Así, con frecuencia me he preguntado de dónde podía proceder la costumbre, que observamos tan escrupulosamente, de sentirnos ofendidos con más acritud por el reproche de este vicio, tan común entre nosotros, que por ningún otro; y que reprocharnos una mentira sea la mayor injuria que pueda hacérsenos de palabra.[17] A este respecto, encuentro natural que nos defendamos más de aquellos defectos que nos manchan más. Parece que, sintiéndonos afectados y conmovidos por la acusación, nos descargamos en cierta medida de la culpa; si la tenemos de hecho, al menos la condenamos en apariencia. b | ¿No sucederá también que este reproche parece comportar cobardía y bajeza de ánimo? ¿Existe alguna más manifiesta que desdecirse de la propia palabra, más aún, desdecirse del propio saber?

a | Mentir es un vicio abyecto y que un antiguo describe como muy infame diciendo que es demostrar desprecio a Dios y, al mismo tiempo, temor a los hombres.[18] No es posible representar más plenamente su horror, abyección y desorden. En efecto, ¿qué cosa cabe imaginar más abyecta que ser cobarde ante los hombres y valeroso ante Dios? Dado que nos entendemos por la única vía de la palabra, si alguien la falsea, traiciona la sociedad pública. Es el único instrumento por medio del cual se comunican nuestras intenciones y nuestros pensamientos, es el intérprete del alma. Si nos falla, dejamos de estar unidos, dejamos de conocernos entre nosotros. Si nos engaña, destruye toda nuestra relación y disuelve todos los lazos de nuestra sociedad. b | Ciertas naciones de las nuevas Indias —no es necesario señalar los nombres, ya no existen; en efecto, la desolación de esta conquista se ha extendido hasta la completa abolición de los nombres y del antiguo conocimiento de los lugares, en un ejemplo extraordinario e inaudito— ofrendaban a sus dioses sangre humana, pero sólo aquella que se extraían de la lengua y de las orejas, para expiar el pecado de la mentira, ya fuera oída o pronunciada.[19] a | Aquel alegre camarada griego decía que a los niños se les engaña con las tabas, a los hombres con las palabras.[20]

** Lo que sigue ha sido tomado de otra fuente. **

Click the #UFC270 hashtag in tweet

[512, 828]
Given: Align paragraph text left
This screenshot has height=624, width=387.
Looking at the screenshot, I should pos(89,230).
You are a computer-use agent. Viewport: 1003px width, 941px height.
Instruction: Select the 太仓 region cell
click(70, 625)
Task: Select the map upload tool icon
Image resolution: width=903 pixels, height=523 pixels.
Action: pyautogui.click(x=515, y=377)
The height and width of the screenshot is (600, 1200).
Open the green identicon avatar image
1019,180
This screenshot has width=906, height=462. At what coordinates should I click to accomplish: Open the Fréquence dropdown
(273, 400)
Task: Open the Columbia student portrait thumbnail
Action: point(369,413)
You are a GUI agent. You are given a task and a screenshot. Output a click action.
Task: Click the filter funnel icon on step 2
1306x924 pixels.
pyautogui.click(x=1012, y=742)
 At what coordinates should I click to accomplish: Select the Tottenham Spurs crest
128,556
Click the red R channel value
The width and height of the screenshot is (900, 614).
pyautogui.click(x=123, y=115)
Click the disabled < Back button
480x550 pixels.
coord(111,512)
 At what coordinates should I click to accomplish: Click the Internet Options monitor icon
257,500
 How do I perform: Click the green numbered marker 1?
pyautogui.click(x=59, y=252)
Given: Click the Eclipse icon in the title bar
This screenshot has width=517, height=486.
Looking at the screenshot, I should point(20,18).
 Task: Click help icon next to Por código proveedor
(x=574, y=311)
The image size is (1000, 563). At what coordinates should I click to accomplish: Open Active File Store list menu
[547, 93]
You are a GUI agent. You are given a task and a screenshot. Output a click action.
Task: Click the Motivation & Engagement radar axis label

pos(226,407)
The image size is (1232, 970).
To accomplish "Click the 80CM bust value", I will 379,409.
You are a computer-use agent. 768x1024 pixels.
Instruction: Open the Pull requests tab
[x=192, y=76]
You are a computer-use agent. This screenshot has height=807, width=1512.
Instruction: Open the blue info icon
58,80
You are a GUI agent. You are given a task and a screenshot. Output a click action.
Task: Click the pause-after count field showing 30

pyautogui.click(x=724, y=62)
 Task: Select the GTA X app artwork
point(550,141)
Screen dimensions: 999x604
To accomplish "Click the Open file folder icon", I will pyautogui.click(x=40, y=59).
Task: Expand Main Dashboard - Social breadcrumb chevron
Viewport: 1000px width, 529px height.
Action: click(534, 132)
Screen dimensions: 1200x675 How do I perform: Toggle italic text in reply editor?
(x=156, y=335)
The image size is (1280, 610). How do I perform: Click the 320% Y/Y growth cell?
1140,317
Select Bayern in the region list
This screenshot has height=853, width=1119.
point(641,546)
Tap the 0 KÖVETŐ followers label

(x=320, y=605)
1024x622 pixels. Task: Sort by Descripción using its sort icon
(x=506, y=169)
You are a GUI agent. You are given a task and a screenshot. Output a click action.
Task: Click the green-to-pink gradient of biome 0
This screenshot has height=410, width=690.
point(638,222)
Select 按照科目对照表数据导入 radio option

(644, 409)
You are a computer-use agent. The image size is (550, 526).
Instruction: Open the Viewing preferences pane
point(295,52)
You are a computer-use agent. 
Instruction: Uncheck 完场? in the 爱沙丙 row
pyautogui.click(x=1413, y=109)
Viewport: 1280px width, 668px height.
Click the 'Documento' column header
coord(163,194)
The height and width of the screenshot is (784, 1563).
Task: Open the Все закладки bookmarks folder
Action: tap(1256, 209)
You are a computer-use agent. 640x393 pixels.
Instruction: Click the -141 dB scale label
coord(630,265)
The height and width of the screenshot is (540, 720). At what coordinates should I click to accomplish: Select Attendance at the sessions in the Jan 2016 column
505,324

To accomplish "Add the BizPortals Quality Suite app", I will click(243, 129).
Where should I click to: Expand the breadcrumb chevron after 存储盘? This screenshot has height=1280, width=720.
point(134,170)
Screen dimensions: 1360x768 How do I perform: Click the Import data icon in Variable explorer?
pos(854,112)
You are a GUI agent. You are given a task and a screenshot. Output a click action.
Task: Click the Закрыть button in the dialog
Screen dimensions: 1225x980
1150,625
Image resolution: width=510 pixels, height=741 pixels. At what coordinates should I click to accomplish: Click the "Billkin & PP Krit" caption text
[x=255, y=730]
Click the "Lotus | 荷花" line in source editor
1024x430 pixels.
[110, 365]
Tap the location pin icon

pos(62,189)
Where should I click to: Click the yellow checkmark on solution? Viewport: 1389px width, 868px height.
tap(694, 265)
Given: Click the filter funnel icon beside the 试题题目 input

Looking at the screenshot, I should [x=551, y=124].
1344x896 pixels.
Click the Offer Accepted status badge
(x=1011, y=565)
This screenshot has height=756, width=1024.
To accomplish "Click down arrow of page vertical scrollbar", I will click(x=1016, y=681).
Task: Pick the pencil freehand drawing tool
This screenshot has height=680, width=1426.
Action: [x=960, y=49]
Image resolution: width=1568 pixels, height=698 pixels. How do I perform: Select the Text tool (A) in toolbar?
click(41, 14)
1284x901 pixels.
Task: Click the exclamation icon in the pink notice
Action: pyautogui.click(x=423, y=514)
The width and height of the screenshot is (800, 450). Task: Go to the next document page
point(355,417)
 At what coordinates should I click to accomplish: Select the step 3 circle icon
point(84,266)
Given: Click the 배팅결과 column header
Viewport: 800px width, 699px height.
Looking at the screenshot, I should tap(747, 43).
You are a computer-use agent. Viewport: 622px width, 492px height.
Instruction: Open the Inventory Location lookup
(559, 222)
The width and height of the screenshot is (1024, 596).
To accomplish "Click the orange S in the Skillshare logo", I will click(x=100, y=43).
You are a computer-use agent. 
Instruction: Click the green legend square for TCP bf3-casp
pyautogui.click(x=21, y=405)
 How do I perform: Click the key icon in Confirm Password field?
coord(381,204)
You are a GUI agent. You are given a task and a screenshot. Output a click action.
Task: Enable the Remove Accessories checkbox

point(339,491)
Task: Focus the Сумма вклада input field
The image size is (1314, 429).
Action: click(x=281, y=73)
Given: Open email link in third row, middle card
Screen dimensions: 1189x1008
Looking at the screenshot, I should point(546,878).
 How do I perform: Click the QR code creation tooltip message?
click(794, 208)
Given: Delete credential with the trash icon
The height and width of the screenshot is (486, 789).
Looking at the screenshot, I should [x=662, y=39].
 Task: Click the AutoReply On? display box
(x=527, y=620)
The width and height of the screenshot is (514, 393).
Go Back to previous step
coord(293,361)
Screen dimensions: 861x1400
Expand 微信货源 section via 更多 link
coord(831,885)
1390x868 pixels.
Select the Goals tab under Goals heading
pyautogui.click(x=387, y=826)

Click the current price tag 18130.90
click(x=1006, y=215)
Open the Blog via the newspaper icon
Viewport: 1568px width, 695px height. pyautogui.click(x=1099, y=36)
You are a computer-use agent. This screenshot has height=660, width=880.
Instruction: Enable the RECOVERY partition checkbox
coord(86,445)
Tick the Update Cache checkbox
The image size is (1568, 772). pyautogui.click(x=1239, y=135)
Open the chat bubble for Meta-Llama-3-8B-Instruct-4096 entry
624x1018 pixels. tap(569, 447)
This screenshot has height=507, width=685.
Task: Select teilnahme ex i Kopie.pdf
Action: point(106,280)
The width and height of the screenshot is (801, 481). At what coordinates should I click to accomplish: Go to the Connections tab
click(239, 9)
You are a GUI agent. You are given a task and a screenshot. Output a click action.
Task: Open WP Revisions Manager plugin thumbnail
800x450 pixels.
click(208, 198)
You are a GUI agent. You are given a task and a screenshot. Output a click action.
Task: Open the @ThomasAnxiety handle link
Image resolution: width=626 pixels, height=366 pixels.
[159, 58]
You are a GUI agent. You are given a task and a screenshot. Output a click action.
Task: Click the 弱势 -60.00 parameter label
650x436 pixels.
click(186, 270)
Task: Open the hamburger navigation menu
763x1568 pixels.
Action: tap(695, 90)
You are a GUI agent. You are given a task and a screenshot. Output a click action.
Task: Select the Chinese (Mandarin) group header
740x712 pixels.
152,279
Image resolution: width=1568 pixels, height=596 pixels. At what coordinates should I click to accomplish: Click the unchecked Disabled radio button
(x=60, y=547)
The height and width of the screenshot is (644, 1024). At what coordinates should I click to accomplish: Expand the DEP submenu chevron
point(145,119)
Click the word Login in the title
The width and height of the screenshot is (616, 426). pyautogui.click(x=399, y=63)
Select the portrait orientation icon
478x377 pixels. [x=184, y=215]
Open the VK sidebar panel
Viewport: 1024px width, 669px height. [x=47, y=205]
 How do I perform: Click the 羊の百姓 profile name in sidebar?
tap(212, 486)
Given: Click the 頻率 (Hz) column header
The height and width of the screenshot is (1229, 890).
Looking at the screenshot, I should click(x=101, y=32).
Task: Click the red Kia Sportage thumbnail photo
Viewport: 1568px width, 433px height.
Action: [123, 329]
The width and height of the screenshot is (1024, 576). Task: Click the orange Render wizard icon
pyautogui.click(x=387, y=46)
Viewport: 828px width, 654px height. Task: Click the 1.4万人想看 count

En cuanto a los diferentes usos de los desmentidos y a las leyes del honor en la materia, y a los cambios que han sufrido, dejo para otra ocasión decir lo que sé;[21] y entretanto me informaré, si puedo, del momento en que se inició esta costumbre de sopesar y medir con tanta exactitud las palabras, y de vincularles nuestro honor. Porque es fácil de advertir que antiguamente, entre romanos y griegos, no existía. Y me ha parecido con frecuencia sorprendente y extraño verlos desmentirse e injuriarse sin por ello iniciar una querella. Las leyes de su deber seguían otro camino que las nuestras. A César le llaman a veces ladrón y a veces borracho en sus mismas barbas.[22] Vemos la libertad de las invectivas que se lanzan los unos contra los otros —me refiero a los más grandes jefes de guerra de ambas naciones—, en las cuales las palabras se vengan sólo con palabras, y no se desprende de ellas otra consecuencia.[23]